▶ What the exercise asks
If a record contains a picture, leave the picture out and reproduce everything else exactly.

▶ Extracted records
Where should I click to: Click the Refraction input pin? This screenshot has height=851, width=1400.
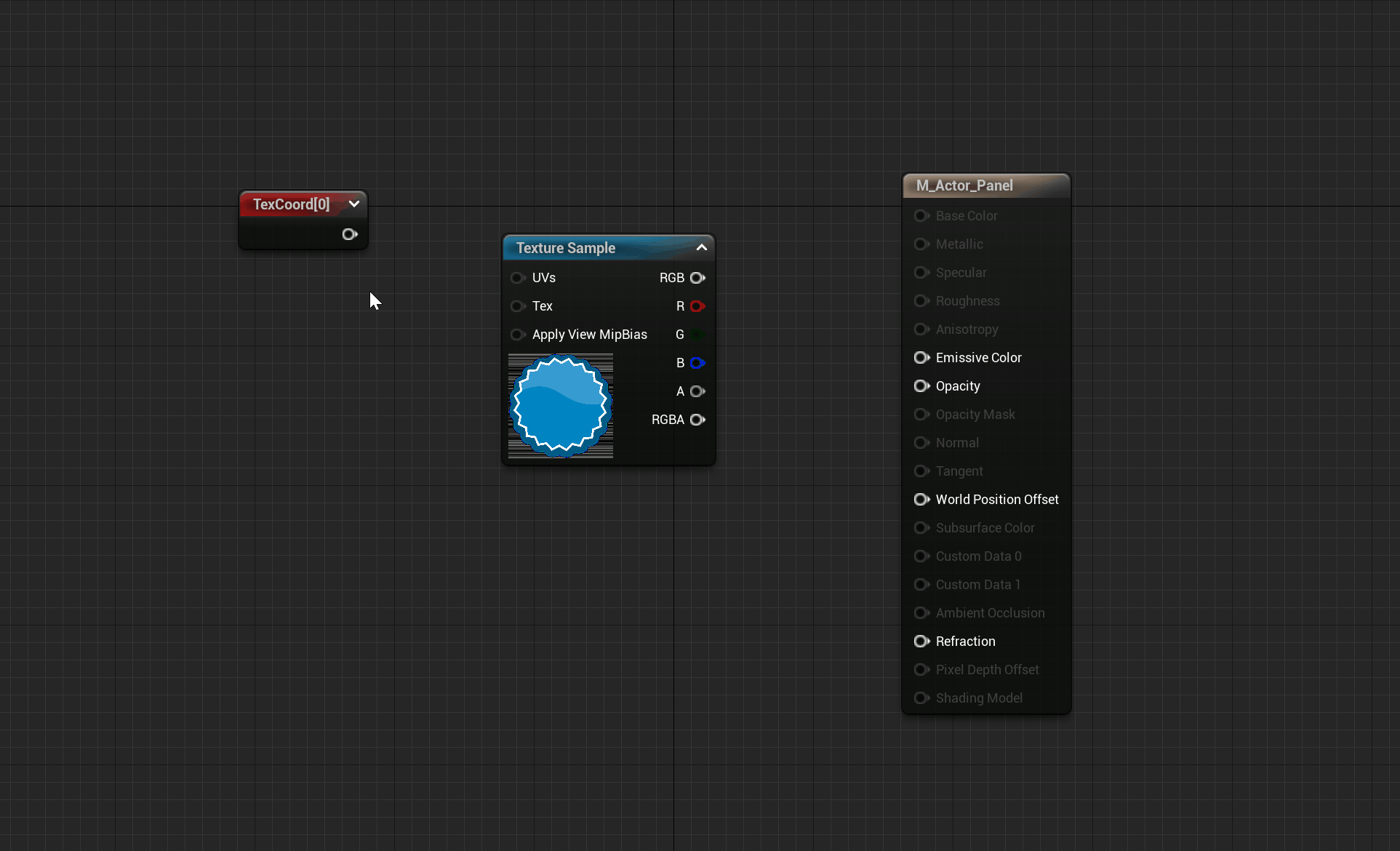[x=921, y=642]
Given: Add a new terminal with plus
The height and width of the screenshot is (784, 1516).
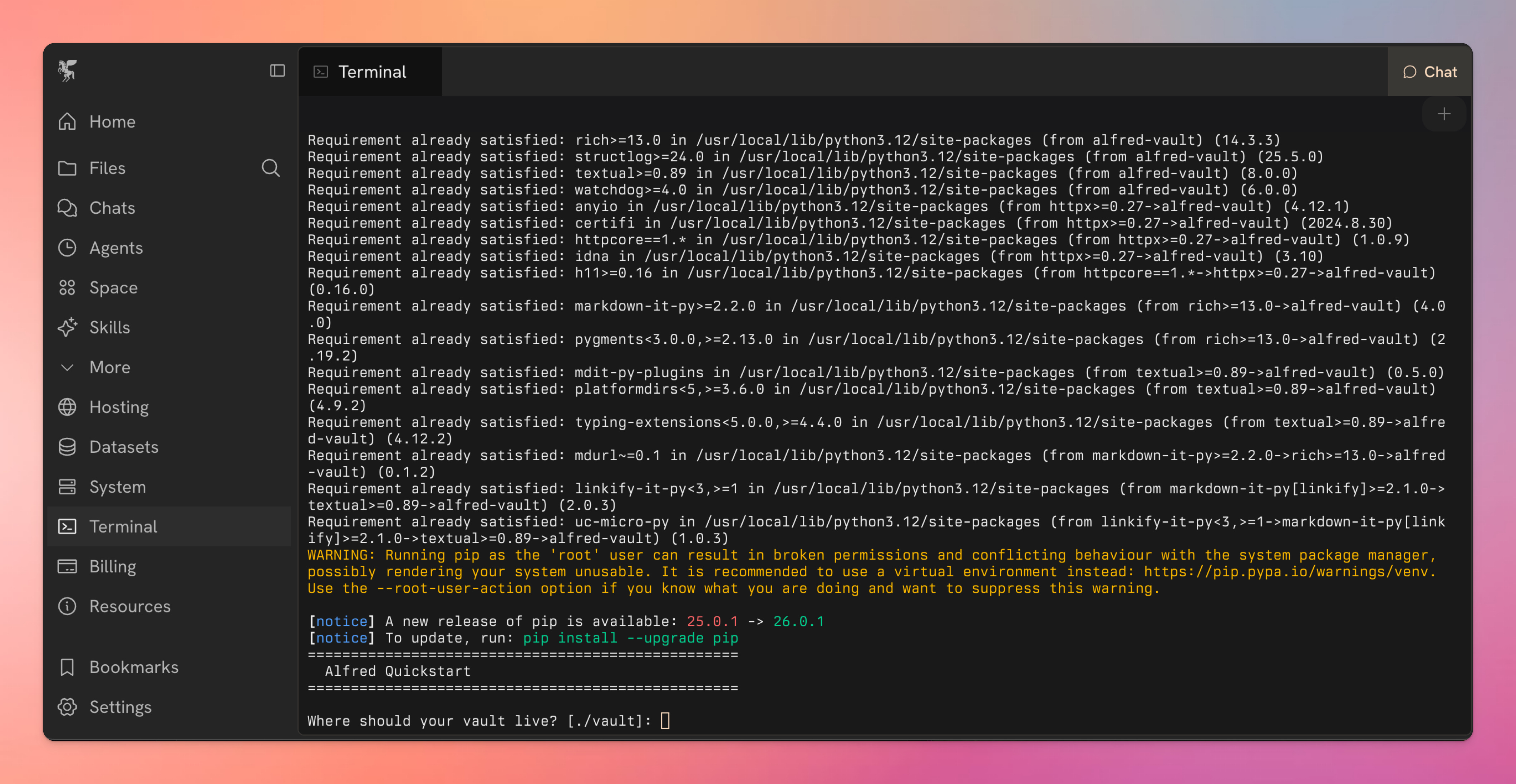Looking at the screenshot, I should [x=1444, y=114].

▶ Worked solution
Where should I click to: Click the Refraction input pin? This screenshot has height=851, width=1400.
[x=921, y=642]
Given: Add a new terminal with plus
The height and width of the screenshot is (784, 1516).
Looking at the screenshot, I should [x=1444, y=114].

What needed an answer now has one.